ACTIVITY: Only the lines from the start of the entries up to and including the line with "Given: Click the guitar sound hole" should be written out, exactly as they stand.

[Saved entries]
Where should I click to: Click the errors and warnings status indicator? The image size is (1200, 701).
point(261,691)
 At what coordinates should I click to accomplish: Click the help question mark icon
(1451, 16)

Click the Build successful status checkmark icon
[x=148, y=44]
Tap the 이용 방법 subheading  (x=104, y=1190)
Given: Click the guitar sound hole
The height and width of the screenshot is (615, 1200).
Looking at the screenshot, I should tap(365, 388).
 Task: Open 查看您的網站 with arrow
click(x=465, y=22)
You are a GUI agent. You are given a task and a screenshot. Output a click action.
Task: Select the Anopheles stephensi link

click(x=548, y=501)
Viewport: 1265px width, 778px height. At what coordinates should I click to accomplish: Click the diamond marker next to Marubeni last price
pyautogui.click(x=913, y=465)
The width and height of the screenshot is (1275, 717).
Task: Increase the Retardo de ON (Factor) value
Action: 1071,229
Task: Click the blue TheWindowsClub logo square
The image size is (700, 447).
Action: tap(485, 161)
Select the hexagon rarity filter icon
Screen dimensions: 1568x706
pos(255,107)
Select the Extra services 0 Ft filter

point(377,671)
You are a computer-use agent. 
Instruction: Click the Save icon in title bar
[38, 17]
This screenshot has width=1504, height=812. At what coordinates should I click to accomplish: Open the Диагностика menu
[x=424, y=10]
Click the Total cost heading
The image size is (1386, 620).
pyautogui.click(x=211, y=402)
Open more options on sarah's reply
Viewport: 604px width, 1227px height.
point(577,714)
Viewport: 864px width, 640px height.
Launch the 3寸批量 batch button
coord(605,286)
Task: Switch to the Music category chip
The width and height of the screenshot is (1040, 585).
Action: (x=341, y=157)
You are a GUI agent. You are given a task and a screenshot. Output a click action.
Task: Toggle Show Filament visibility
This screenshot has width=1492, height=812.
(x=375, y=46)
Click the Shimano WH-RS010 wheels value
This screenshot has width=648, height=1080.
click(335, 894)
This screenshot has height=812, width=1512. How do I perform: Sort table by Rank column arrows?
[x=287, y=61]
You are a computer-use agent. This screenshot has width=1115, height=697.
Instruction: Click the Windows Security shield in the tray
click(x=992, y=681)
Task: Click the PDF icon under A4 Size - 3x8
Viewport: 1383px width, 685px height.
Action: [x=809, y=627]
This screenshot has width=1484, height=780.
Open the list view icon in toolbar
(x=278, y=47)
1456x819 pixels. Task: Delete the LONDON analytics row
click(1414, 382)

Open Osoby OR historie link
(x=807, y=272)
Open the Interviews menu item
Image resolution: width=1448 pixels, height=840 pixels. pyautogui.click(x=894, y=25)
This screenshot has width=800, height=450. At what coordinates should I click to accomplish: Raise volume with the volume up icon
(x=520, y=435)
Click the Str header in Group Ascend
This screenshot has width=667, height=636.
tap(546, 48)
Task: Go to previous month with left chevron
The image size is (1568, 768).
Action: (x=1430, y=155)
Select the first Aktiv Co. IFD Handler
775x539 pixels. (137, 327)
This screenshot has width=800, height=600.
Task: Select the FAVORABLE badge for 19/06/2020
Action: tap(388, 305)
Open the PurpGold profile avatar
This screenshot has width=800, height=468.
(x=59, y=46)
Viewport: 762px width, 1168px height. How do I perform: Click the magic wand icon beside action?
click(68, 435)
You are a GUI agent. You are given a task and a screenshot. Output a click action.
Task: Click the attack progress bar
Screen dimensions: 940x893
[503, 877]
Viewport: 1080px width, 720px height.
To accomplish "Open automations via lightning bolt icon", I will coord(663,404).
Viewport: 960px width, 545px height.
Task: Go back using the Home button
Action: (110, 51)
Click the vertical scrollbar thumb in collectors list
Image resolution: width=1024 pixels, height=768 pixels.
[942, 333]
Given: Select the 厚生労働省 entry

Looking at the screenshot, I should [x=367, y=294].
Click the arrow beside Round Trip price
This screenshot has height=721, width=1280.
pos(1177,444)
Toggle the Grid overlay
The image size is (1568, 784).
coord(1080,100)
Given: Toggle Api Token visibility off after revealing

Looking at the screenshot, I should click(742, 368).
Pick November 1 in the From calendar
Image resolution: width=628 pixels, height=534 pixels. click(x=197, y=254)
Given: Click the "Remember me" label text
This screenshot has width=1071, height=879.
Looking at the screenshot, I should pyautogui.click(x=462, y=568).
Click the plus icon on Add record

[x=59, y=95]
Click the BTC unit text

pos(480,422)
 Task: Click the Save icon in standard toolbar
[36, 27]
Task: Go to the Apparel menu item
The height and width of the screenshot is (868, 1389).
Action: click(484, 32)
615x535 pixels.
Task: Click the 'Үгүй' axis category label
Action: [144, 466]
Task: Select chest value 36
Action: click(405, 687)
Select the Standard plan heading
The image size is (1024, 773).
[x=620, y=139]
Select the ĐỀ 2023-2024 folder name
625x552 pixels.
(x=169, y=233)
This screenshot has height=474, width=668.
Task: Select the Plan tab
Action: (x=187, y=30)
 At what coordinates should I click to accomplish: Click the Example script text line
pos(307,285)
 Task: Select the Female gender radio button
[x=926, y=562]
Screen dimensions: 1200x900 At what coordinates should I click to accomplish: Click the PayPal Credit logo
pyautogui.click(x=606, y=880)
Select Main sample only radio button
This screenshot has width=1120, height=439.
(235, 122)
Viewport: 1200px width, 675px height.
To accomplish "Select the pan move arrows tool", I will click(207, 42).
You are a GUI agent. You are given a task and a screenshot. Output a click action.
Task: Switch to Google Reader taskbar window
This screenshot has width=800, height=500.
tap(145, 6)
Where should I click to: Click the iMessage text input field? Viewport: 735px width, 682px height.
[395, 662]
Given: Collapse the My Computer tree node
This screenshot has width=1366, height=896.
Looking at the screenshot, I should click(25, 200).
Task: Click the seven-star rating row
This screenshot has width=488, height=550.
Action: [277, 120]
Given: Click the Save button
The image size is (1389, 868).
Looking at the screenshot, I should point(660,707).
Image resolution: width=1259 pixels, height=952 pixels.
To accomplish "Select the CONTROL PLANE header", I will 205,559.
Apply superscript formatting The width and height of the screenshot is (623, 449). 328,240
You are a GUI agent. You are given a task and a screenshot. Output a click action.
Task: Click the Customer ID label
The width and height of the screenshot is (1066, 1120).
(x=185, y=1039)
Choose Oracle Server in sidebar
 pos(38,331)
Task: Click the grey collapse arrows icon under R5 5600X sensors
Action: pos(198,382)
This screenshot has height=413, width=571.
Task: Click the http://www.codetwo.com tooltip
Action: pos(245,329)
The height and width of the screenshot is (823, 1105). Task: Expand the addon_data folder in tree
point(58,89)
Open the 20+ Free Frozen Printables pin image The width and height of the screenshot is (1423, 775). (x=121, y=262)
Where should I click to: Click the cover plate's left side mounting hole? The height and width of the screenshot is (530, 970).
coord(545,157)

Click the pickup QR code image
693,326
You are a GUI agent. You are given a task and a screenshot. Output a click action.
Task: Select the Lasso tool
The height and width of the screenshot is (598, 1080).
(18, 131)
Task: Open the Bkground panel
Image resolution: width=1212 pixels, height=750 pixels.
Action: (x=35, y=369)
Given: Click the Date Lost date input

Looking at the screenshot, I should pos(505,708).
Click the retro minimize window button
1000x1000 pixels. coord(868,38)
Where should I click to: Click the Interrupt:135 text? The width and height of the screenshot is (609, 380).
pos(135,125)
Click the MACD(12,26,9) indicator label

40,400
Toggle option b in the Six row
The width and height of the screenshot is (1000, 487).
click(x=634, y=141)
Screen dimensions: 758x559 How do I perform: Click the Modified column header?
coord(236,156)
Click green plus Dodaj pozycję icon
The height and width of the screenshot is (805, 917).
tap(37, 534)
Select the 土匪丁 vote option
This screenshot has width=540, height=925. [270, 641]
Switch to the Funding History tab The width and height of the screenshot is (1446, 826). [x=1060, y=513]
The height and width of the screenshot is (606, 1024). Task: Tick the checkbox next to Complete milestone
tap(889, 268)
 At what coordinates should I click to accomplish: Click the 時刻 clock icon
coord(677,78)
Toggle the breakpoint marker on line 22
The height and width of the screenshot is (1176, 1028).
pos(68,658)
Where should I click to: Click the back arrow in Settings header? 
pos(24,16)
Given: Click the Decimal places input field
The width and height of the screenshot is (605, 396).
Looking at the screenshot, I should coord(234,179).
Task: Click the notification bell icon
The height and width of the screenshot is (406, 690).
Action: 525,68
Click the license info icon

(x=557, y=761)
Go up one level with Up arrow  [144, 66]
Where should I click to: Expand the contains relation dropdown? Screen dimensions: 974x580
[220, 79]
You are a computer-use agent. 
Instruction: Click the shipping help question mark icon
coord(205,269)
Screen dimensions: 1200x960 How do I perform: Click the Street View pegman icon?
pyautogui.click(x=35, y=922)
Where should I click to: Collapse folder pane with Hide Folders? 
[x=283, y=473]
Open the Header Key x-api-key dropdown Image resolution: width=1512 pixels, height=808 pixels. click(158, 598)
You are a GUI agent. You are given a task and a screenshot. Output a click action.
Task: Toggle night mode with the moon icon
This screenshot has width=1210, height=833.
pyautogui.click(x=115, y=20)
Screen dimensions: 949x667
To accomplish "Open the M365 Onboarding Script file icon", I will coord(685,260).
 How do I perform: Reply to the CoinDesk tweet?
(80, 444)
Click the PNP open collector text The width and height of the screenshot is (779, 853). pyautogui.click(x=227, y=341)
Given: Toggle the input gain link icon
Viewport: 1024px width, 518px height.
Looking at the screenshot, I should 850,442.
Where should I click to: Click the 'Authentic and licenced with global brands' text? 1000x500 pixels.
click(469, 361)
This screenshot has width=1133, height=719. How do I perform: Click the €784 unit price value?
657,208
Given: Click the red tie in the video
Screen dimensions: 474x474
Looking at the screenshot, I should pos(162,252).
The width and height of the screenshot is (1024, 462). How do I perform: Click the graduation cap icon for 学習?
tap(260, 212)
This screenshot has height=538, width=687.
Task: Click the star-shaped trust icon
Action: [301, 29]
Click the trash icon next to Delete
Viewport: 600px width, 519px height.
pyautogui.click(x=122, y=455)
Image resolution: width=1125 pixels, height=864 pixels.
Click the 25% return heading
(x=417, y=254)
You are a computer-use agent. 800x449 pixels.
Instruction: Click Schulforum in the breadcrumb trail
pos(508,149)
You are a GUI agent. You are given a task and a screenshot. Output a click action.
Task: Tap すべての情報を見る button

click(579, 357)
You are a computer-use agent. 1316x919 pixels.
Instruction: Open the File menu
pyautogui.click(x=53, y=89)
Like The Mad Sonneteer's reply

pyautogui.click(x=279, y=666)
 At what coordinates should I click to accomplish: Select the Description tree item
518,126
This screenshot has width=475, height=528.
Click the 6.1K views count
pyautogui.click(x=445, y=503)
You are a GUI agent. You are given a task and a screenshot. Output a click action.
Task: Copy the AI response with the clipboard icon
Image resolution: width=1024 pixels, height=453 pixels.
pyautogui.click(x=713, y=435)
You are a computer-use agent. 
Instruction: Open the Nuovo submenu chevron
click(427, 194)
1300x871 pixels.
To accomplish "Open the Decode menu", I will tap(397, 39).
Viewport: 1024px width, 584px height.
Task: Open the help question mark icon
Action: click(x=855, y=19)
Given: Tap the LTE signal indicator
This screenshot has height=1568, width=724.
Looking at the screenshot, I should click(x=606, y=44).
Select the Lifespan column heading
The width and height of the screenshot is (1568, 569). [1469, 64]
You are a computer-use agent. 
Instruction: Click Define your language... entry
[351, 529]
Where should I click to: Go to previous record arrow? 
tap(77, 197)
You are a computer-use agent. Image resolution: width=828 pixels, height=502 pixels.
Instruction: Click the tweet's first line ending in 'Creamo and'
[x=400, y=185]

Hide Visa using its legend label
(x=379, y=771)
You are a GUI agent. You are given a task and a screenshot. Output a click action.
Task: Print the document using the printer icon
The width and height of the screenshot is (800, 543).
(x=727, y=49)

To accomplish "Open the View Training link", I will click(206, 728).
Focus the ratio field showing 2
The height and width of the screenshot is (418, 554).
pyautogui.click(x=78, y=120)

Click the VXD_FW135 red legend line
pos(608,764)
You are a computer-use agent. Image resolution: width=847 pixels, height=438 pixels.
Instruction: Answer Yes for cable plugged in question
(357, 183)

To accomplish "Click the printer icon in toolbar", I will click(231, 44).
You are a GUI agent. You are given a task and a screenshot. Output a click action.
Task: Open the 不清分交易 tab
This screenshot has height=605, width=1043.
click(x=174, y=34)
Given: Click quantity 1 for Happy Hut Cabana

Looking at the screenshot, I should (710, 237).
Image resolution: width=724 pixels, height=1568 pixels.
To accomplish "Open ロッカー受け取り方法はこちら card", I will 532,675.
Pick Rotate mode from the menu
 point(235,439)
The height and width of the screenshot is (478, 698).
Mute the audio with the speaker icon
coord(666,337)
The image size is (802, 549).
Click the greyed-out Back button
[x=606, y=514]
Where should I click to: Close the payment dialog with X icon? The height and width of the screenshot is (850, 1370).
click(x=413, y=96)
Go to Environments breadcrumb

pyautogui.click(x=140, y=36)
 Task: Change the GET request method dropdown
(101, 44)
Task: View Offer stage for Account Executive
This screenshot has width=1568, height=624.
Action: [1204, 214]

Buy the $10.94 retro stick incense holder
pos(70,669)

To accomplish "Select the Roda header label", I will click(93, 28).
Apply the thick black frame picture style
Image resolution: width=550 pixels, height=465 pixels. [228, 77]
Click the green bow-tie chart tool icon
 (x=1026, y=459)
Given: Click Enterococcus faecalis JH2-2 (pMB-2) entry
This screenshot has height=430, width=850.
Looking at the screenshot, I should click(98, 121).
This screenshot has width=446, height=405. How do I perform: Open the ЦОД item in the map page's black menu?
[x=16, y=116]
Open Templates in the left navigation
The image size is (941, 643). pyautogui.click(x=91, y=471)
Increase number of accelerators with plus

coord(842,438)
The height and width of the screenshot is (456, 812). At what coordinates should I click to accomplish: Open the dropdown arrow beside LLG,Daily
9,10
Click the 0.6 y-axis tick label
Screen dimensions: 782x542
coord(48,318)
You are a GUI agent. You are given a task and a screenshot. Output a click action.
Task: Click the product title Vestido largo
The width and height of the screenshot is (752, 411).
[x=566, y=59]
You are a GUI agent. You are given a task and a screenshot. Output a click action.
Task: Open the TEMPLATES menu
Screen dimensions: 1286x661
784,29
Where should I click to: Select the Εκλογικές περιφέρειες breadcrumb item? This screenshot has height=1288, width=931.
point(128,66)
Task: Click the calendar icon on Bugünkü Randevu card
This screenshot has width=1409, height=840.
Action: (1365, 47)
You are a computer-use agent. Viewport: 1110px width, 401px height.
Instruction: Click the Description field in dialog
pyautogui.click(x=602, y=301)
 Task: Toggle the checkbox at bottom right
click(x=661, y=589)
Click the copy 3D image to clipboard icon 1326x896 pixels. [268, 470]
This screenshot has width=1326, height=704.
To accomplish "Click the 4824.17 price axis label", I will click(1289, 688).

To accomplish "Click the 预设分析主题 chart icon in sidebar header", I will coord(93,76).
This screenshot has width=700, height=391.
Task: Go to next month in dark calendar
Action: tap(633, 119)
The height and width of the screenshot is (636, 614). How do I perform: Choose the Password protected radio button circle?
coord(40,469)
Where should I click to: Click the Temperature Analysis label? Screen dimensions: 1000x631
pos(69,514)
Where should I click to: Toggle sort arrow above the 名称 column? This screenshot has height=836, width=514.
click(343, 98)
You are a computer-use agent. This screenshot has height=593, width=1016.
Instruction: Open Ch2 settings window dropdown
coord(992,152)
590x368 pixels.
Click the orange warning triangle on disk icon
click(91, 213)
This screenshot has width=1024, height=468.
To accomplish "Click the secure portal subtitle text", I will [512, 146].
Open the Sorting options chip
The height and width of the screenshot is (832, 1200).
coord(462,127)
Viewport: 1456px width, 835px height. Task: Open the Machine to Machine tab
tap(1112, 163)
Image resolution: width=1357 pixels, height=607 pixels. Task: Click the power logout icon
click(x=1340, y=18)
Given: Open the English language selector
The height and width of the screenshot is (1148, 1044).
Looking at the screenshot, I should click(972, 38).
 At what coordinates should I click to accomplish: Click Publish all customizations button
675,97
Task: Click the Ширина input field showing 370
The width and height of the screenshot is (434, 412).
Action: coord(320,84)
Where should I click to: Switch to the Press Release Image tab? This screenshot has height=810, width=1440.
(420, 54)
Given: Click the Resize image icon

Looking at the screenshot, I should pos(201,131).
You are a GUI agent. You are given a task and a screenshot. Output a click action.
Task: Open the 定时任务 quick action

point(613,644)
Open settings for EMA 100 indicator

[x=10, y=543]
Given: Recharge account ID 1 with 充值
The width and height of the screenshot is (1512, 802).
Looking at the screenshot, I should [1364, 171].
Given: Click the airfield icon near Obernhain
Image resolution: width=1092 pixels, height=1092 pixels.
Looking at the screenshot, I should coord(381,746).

PROBLEM SOLUTION:
Where should I click to: Click the errors and warnings status indicator? The image size is (1200, 701).
point(261,691)
 At what coordinates should I click to accomplish: Click the help question mark icon
(1451, 16)

Click the Build successful status checkmark icon
[x=148, y=44]
Tap the 이용 방법 subheading  (x=104, y=1190)
Given: Click the guitar sound hole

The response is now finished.